__PROBLEM TO WORK ON__
Quote the following entries word for word, beginning with the line containing "Sell Your Home (168, 19)" and continuing through the line containing "[Instagram] (63, 2470)".

━━━━━ TASK MATERIAL

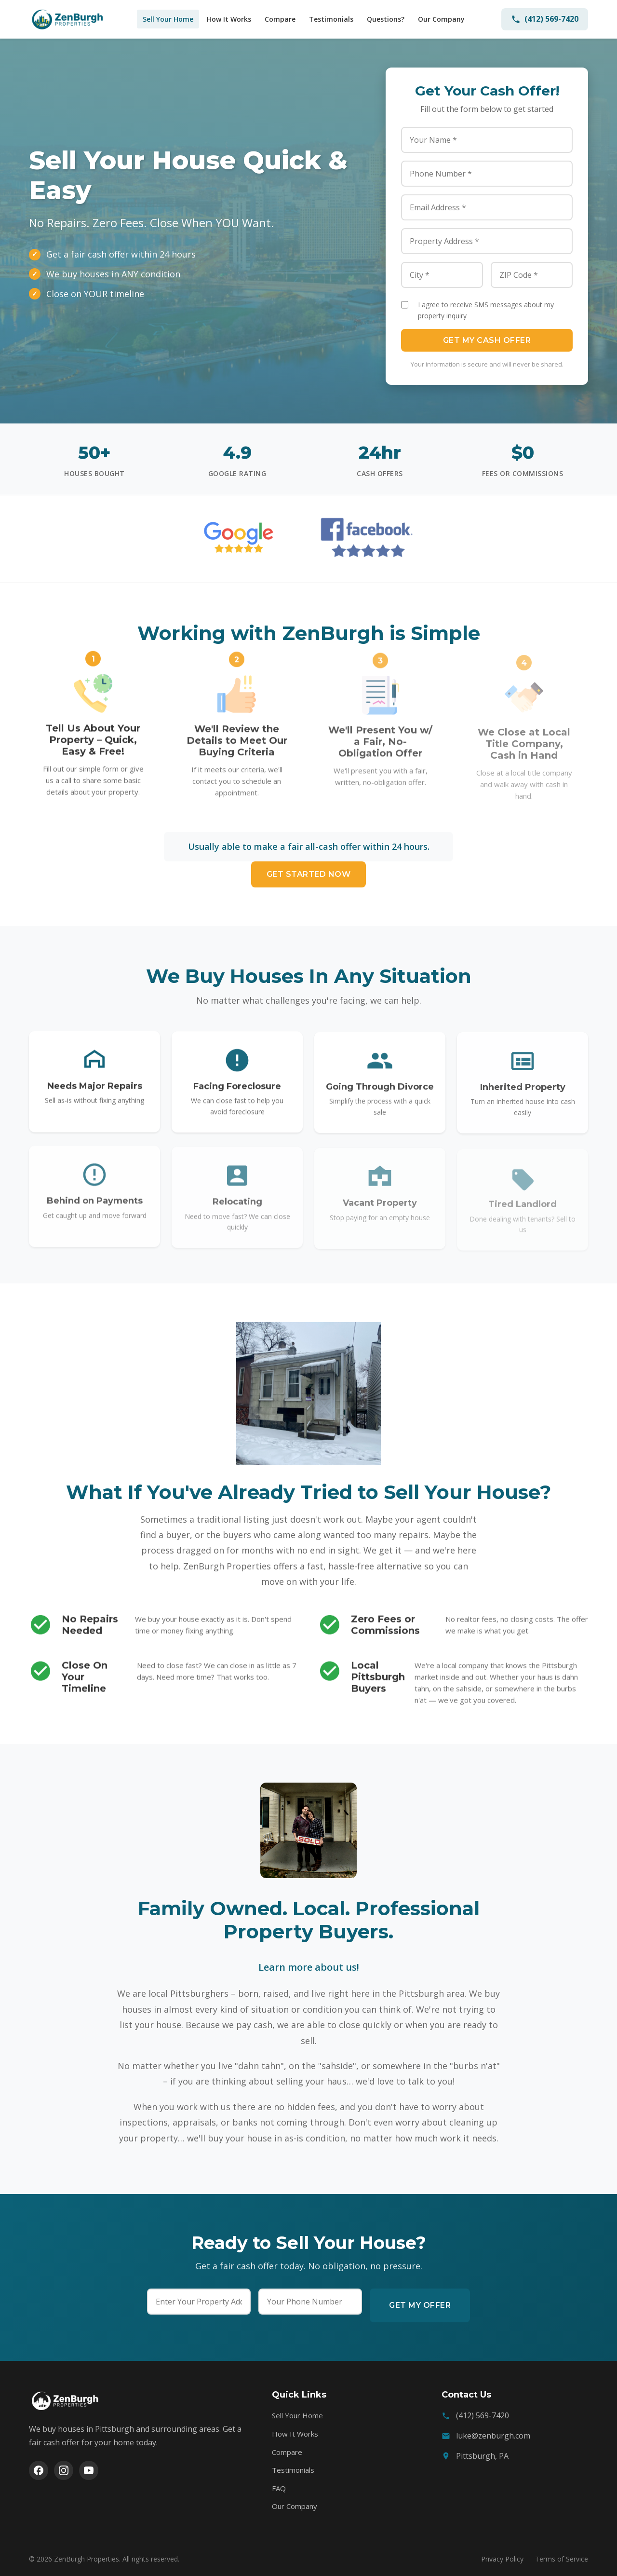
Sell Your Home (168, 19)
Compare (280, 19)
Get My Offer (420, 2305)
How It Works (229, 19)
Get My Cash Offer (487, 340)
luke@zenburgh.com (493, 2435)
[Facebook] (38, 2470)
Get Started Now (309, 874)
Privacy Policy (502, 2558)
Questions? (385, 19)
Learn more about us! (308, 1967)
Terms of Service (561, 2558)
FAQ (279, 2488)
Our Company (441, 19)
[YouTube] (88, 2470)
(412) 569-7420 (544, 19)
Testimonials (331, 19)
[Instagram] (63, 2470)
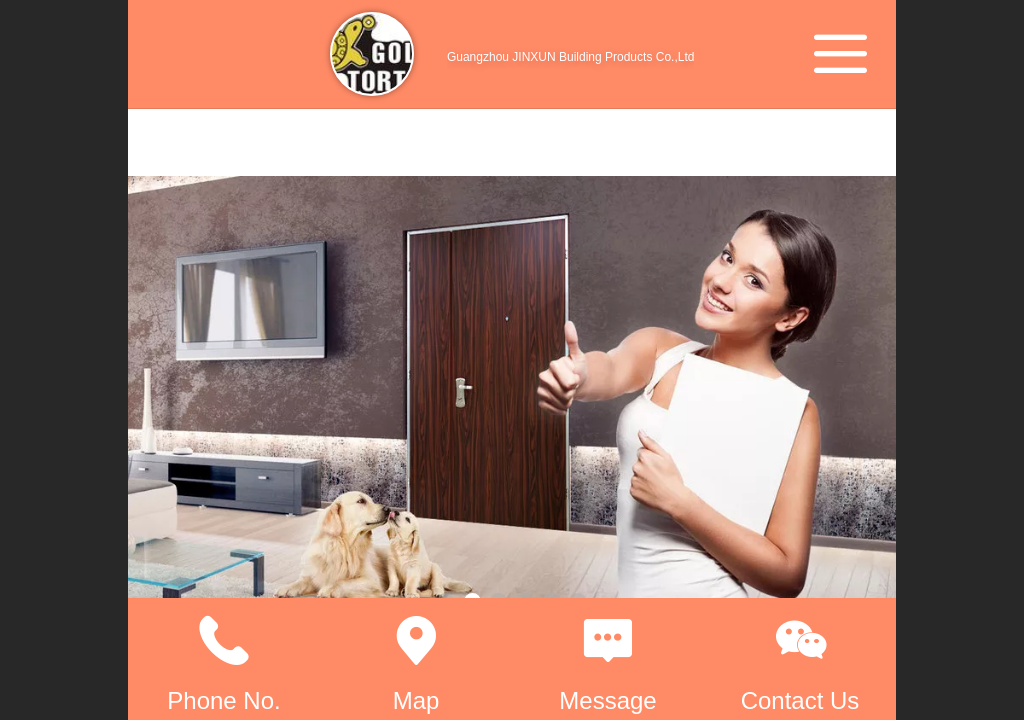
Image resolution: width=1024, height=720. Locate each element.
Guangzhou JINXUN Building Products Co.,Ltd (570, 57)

━━━━━━━━━━
━━━━━ TASK MATERIAL

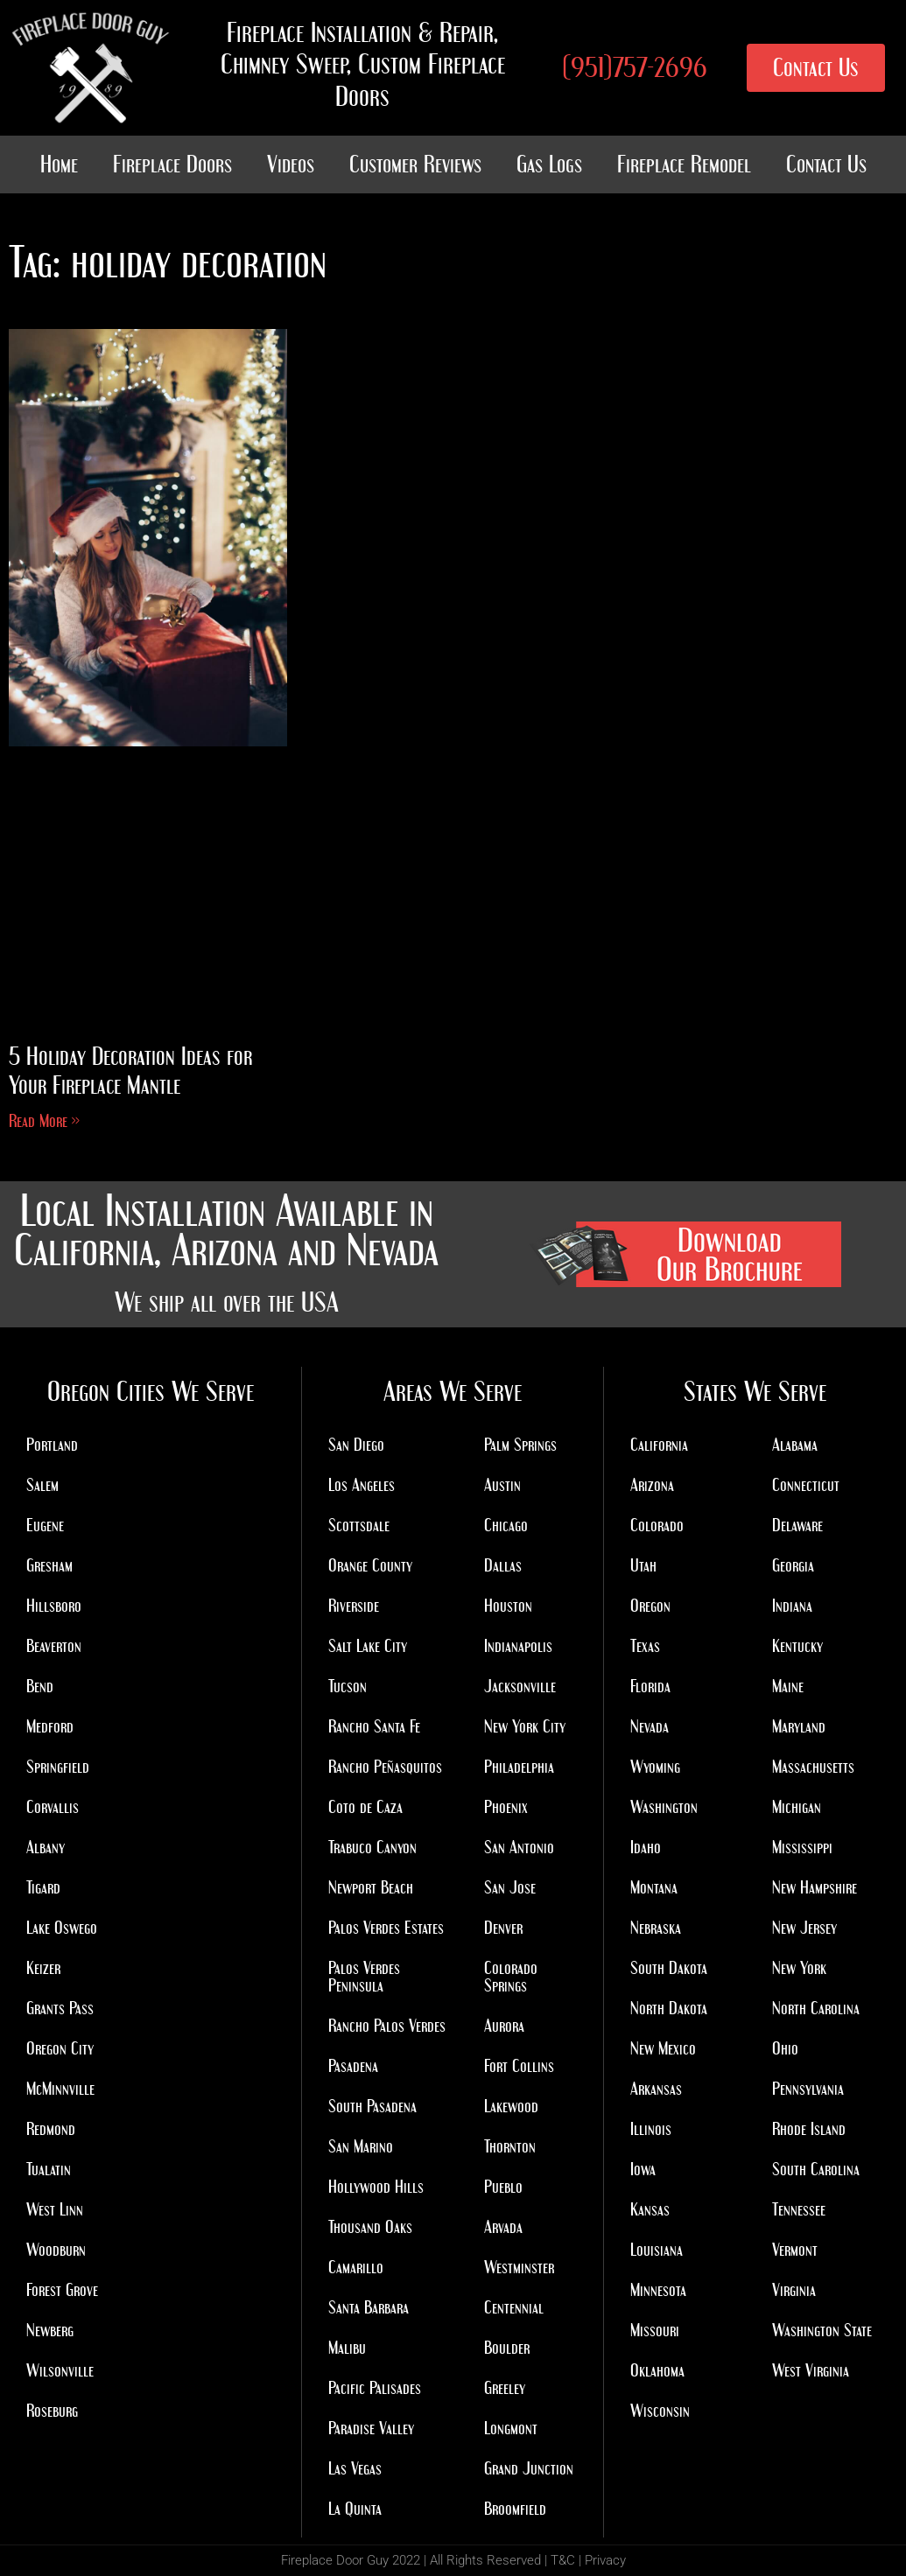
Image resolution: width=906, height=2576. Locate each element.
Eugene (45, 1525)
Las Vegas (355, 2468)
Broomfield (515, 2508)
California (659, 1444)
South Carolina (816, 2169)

━━━━━━━━━━
━━━━━ TASK MATERIAL

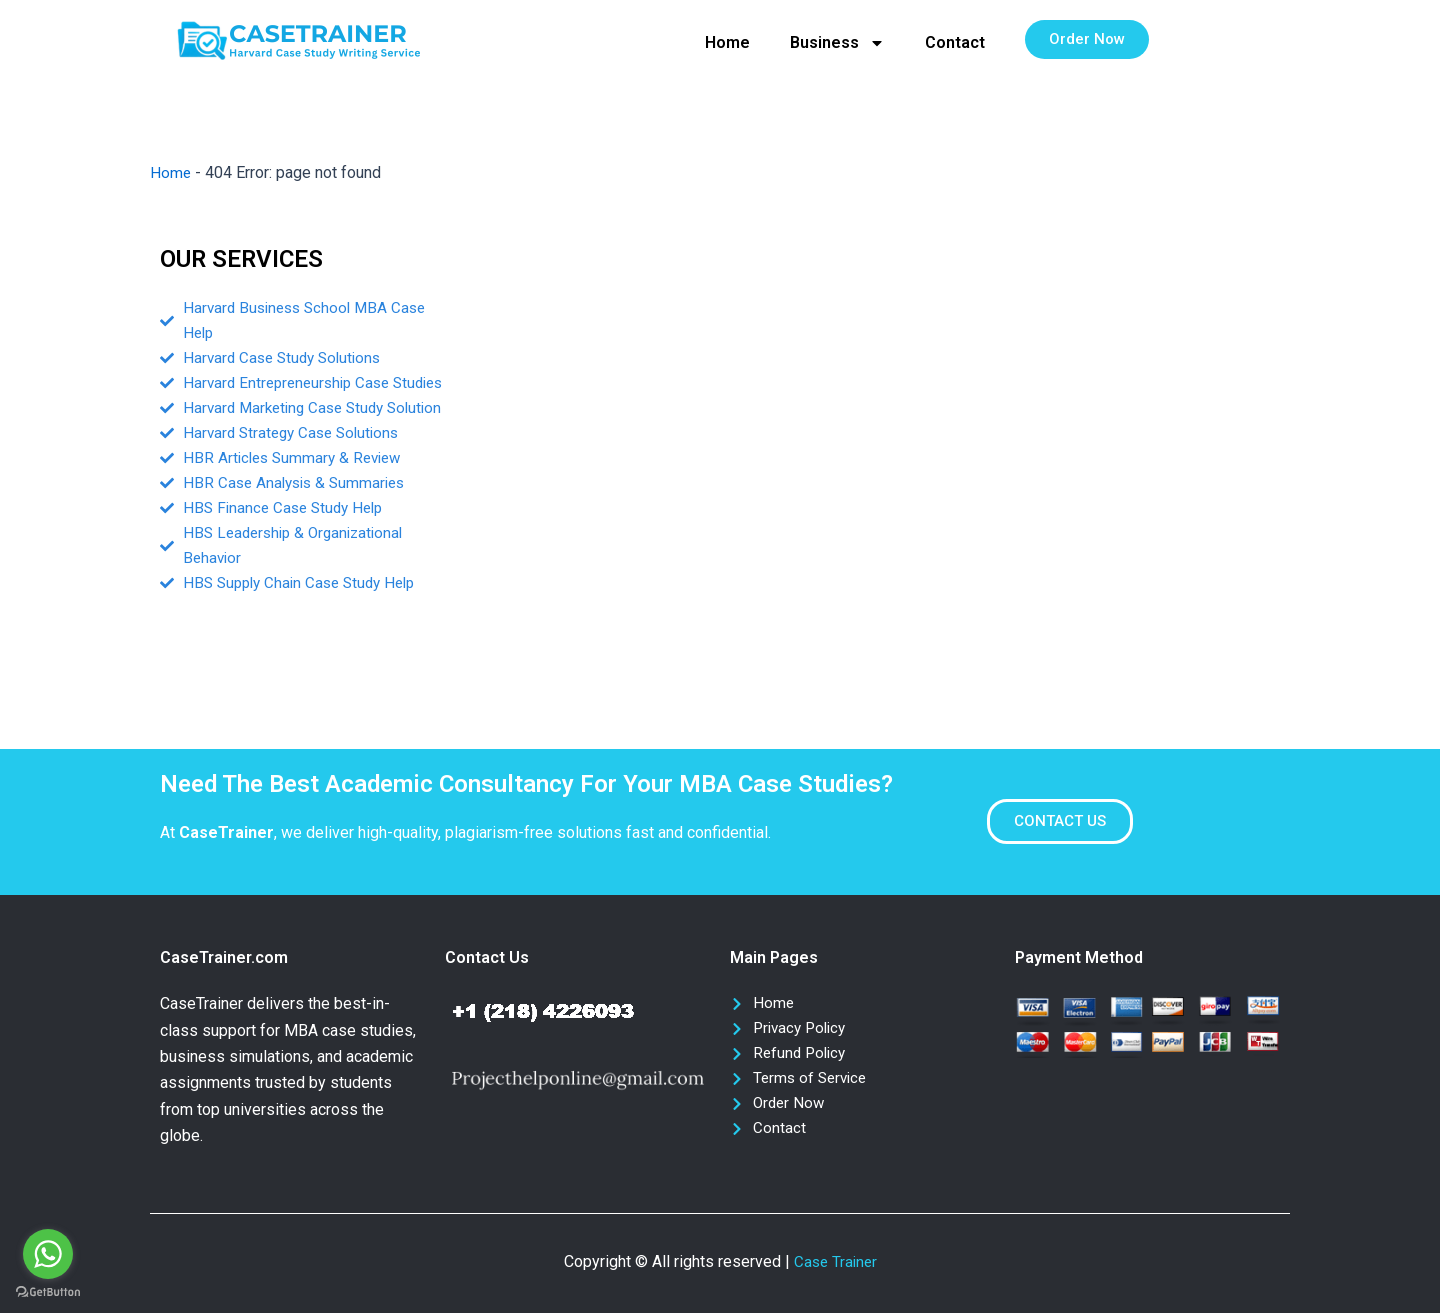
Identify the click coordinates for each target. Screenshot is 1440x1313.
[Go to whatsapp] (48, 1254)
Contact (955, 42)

━━━━━━━━━━

__REPLY__
Sell Your Home (168, 19)
Compare (280, 19)
Get My Offer (420, 2305)
How It Works (229, 19)
Get My Cash Offer (487, 340)
luke@zenburgh.com (493, 2435)
[Facebook] (38, 2470)
Get Started Now (309, 874)
Privacy Policy (502, 2558)
Questions? (385, 19)
Learn more about us! (308, 1967)
Terms of Service (561, 2558)
FAQ (279, 2488)
Our Company (441, 19)
[YouTube] (88, 2470)
(412) 569-7420 (544, 19)
Testimonials (331, 19)
[Instagram] (63, 2470)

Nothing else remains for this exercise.